Je pris des mouchoirs, et me les appliquai à l'endroit de la coupure afin d'éviter le saignement. Je m'affalai sur le sol, ramassai les éclats de verres d'une main tremblante. Les quelques éclats dans une main, je me stoppai, pleurant doucement en murmurant avec faiblesse :
« Pauvre conne... »
Je restai là quelques instants, à murmurer ces quelques mots. Puis, je continuai à ramasser les éclats, prenant soin de ne pas couper la seule main qui me restait. Je jetai tous ça dans la petite poubelle, ramassai ceux dans le lavabo et les jetèrent eux aussi. J'ouvris le robinet pour effacer toutes traces de sang. J'avançai alors vers mon lit, et m'assis maladroitement dessus. J'examinai ma coupure à la main, heureusement pour moi, elle était peu profonde. Cependant, elle saignait pas mal. J'ajoutai alors quelques mouchoirs à mon pansement improvisé. Je regardai avec tristesse ma main en pensant « Apparemment ça ne me suffisais pas d'avoir des blessures partout sur le corps et le visage, il fallait que je m'en fasse une de plus à la main. Génial. »

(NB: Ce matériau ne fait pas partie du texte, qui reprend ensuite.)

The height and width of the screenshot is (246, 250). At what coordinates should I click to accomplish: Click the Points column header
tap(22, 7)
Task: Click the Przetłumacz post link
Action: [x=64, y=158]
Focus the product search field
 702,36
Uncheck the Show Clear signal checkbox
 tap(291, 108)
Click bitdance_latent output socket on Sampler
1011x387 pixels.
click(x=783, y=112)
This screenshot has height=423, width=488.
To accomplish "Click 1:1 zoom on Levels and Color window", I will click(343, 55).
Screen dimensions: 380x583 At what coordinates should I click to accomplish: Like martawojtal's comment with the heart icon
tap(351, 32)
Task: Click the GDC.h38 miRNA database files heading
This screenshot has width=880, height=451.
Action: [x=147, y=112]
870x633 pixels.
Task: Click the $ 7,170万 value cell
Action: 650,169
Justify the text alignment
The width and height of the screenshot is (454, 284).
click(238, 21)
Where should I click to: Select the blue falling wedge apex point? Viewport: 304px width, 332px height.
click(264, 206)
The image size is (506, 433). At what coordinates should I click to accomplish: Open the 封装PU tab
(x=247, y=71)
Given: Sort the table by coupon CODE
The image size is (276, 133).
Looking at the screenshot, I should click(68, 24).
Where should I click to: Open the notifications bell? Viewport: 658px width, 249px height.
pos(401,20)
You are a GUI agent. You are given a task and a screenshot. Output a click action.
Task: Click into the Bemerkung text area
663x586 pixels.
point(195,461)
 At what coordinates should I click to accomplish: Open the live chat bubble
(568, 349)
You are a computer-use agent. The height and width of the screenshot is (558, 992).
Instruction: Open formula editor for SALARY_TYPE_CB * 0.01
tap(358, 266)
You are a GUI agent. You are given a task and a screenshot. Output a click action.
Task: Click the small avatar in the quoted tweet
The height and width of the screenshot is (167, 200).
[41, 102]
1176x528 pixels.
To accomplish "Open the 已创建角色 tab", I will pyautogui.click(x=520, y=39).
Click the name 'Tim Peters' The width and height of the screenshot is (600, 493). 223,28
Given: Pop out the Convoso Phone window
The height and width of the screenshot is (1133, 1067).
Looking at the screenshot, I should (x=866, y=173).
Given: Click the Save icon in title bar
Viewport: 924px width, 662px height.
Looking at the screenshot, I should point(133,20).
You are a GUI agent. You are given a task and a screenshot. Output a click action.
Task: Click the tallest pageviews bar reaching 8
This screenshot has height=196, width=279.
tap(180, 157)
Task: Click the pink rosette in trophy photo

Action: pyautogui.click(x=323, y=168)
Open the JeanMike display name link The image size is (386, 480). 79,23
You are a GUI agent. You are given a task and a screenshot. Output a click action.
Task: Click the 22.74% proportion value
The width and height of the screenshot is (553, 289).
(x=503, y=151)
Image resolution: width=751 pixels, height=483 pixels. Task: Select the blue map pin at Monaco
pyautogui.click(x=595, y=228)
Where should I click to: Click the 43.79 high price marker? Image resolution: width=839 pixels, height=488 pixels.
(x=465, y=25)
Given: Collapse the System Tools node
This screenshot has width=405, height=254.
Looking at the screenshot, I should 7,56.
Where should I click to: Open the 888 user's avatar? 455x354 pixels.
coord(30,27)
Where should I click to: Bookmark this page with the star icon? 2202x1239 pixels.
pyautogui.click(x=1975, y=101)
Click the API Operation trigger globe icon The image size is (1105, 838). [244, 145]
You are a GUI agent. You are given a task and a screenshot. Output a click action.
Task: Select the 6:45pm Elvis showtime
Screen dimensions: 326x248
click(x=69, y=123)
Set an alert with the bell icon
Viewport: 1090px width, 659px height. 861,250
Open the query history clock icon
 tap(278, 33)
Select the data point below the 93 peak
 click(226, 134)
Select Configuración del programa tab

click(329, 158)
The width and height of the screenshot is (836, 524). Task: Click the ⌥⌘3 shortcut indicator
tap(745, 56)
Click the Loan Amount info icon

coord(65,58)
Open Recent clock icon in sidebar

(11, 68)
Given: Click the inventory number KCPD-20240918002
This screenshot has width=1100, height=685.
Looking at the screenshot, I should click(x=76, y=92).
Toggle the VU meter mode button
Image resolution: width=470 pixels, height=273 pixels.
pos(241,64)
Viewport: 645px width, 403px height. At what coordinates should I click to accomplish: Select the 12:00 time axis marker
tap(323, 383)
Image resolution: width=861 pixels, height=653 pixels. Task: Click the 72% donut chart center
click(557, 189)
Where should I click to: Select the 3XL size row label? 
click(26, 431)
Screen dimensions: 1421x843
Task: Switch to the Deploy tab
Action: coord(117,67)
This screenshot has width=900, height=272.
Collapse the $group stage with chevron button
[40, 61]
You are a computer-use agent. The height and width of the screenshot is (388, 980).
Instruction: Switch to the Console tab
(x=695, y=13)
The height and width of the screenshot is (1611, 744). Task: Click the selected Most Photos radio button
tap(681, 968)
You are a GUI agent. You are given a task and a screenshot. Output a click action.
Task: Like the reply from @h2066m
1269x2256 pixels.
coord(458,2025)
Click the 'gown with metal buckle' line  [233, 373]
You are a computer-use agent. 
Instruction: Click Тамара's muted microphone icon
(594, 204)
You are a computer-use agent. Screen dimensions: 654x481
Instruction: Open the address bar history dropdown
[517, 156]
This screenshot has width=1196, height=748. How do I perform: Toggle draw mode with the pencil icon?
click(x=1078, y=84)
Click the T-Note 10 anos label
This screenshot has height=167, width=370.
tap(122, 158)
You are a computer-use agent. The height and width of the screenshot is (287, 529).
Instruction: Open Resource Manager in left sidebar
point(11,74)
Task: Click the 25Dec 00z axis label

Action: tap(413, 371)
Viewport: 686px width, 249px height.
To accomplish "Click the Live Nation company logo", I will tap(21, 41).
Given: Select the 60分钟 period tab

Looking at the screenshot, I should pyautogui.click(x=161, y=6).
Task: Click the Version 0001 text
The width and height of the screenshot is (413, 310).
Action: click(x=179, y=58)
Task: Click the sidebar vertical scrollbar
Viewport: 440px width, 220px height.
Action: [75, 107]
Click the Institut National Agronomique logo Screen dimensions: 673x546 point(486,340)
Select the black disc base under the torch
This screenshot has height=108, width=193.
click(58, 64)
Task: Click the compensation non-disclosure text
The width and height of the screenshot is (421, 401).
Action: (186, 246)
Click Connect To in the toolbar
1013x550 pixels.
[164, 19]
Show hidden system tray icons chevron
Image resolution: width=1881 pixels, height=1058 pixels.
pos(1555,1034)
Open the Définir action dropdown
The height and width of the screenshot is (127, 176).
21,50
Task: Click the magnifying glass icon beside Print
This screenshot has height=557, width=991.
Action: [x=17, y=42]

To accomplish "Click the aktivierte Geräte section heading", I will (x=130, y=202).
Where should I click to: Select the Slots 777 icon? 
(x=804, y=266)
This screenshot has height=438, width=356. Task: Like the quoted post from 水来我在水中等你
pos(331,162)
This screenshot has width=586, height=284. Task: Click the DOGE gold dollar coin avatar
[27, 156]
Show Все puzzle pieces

Alors que ma blessure semblait s'arrêter de saigner, je fermai les yeux pour oublier cette journée, oublier mes remords. Il faut toujours être fière de ce qu'on a fait, pas vrai ? Tout dépend de ce qu'on a fait, pensais-je.
Alors que mes yeux fermés, j'essayai de trouver un peu de repos, la porte s'ouvrit doucement. Une jolie petite tête brune apparut dans l'embrasure de la porte.
- Oh elle dort...
- Nan, je dors pas Cassy, répliquai-je, entre.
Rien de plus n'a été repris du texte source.